To increase the identification of students facing housing instability, the researchers recommend that Detroit schools strengthen relationships with parents and improve communication about the availability of services.
‘A stigma comes with homelessness’
DPSCD, for its part, has increased its efforts to identify homeless students in recent years by adding full-time staff to its homeless student office, adding a residency questionnaire with its student enrolment form, and publicising information about available services through designated staff and resource rooms at individual schools.
These efforts are likely the reason DPSCD has been able to identify a greater share of its homeless students than Detroit’s charter schools, the study said. DPSCD identified about 29 per cent of its students who experienced housing difficulties, the researchers estimated, compared with only 16 per cent for the charter schools.
This school year, DPSCD identified over 2,200 students as homeless, compared with 765 in 2018-19, according to Superintendent Nikolai Vitti.

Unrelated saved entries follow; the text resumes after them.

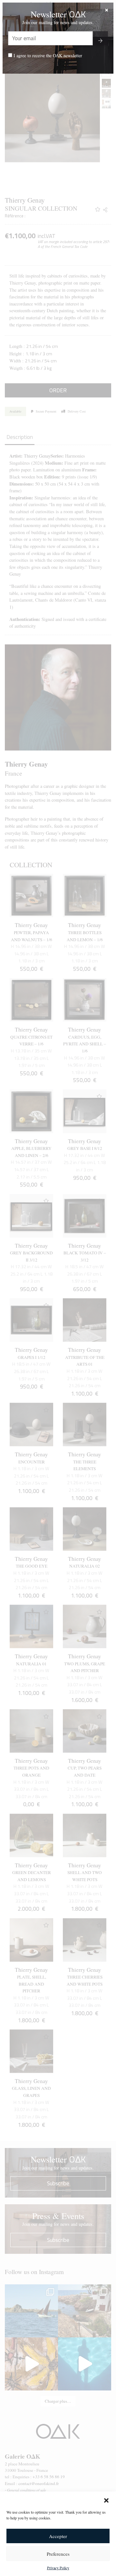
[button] (106, 2499)
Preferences (58, 2554)
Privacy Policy (58, 2567)
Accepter (58, 2536)
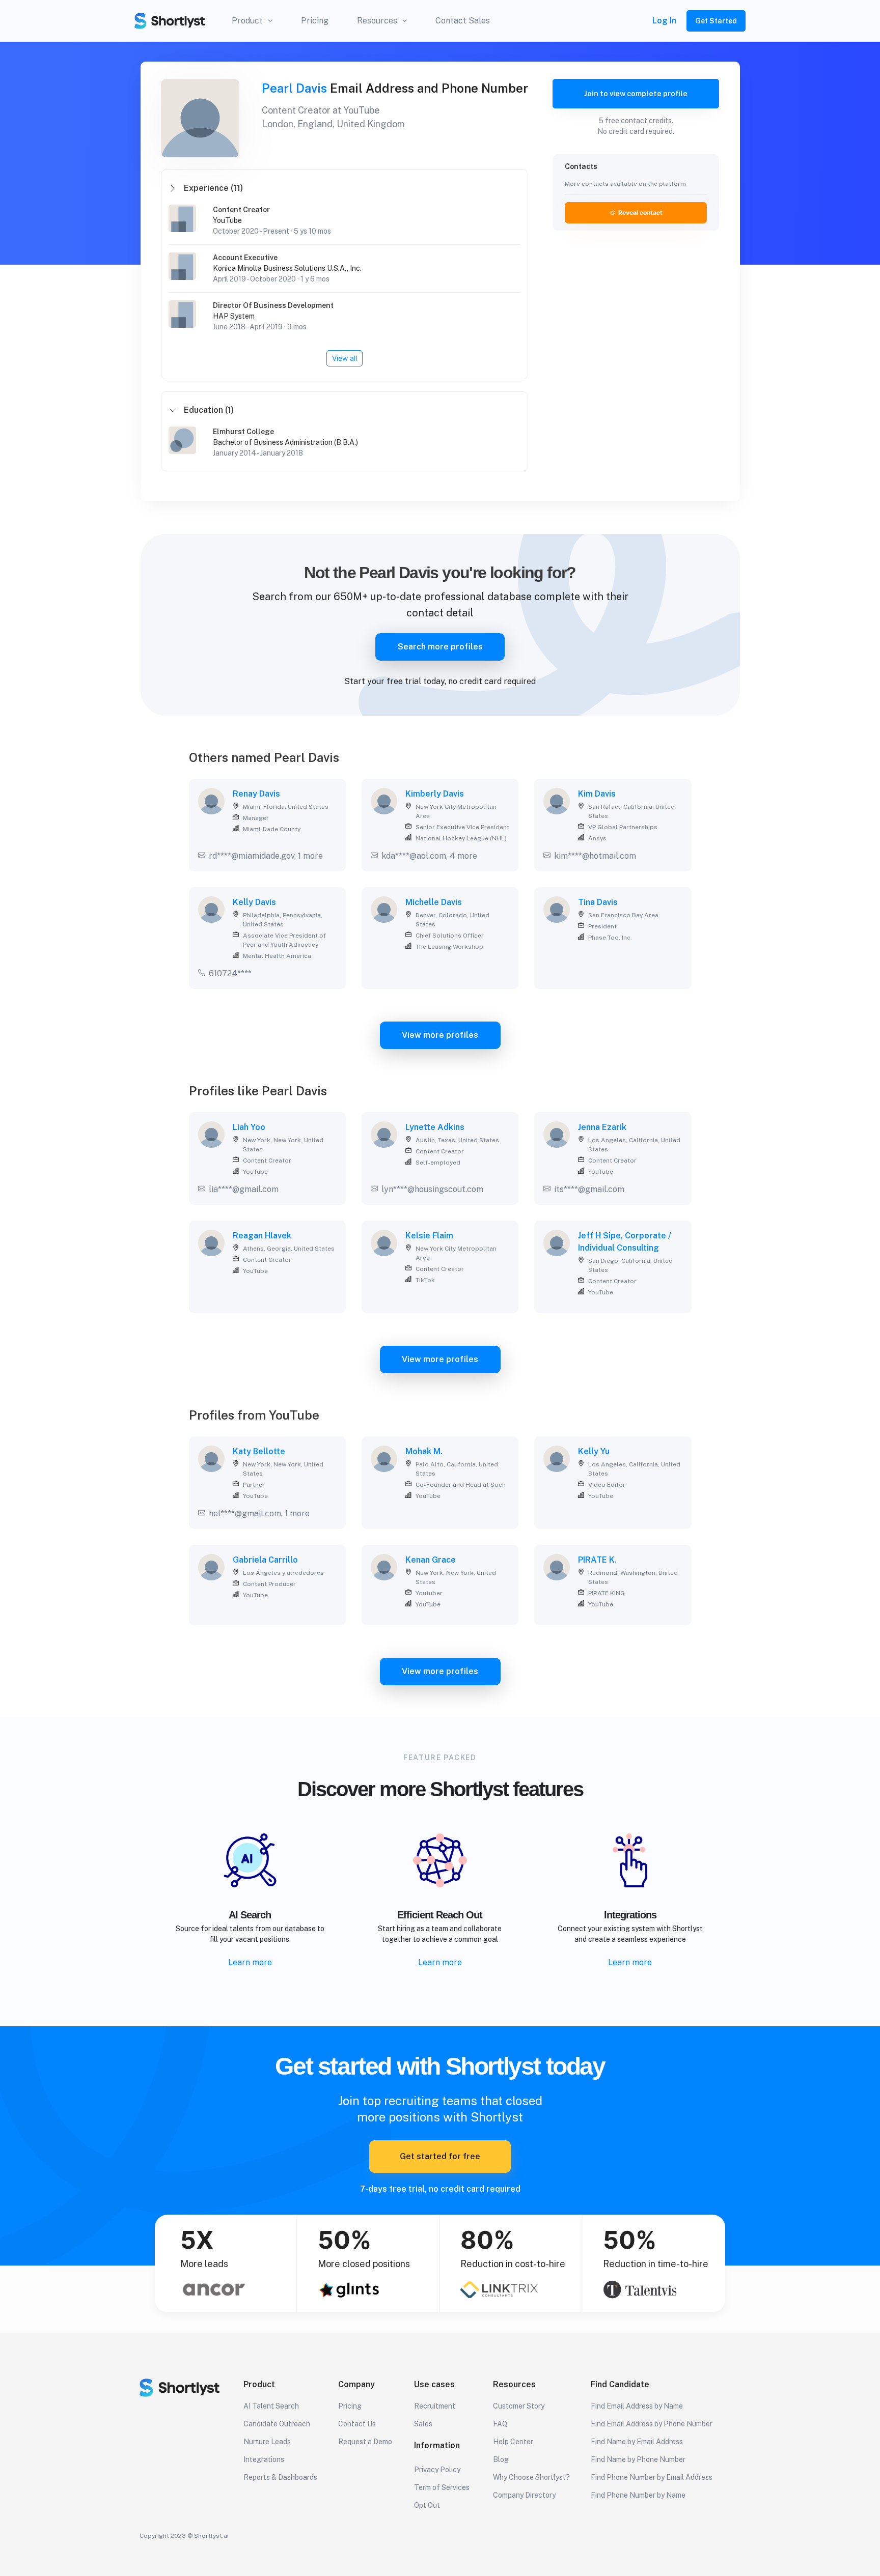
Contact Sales (462, 20)
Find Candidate (620, 2384)
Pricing (314, 20)
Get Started (716, 21)
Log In (664, 20)
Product (247, 20)
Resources (377, 20)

“We’ve definitely increased our numbers (of homeless students), because we’ve done a better job of engaging families and creating more awareness about the opportunity to be identified as homeless,” Vitti said at a school board committee meeting this spring. “But it’s natural to know that there’s a stigma that comes with that, and some parents are not comfortable.”
“We have done a better job over the years of identifying, but I would agree it’s still undercounted,” he said.
Vitti also pointed to the added hurdles families may face: A student or family member has to apply for McKinney-Vento services and be reviewed by a DPSCD staff member to be identified as homeless before they can qualify for support.
Those hurdles are compounded by a student’s “willingness to admit to homelessness,” Vitti said, as well as the limited resources available.
Despite recent budget cuts that have affected many of the district’s central office employees, Vitti said DPSCD will continue to staff its districtwide Office of Homeless and Foster Care by using grant dollars to hire contracted staff, as well as emphasize “relationship building, awareness and additional training for staff” and school liaisons.
Principals annually select a school staff member to identify and provide support services to students facing housing insecurity. Those staff will continue to receive monthly training on the inner workings of McKinney-Vento, mandated reporting, and available resources.
Ethan Bakuli is a reporter for Chalkbeat Detroit covering Detroit Public Schools Community District.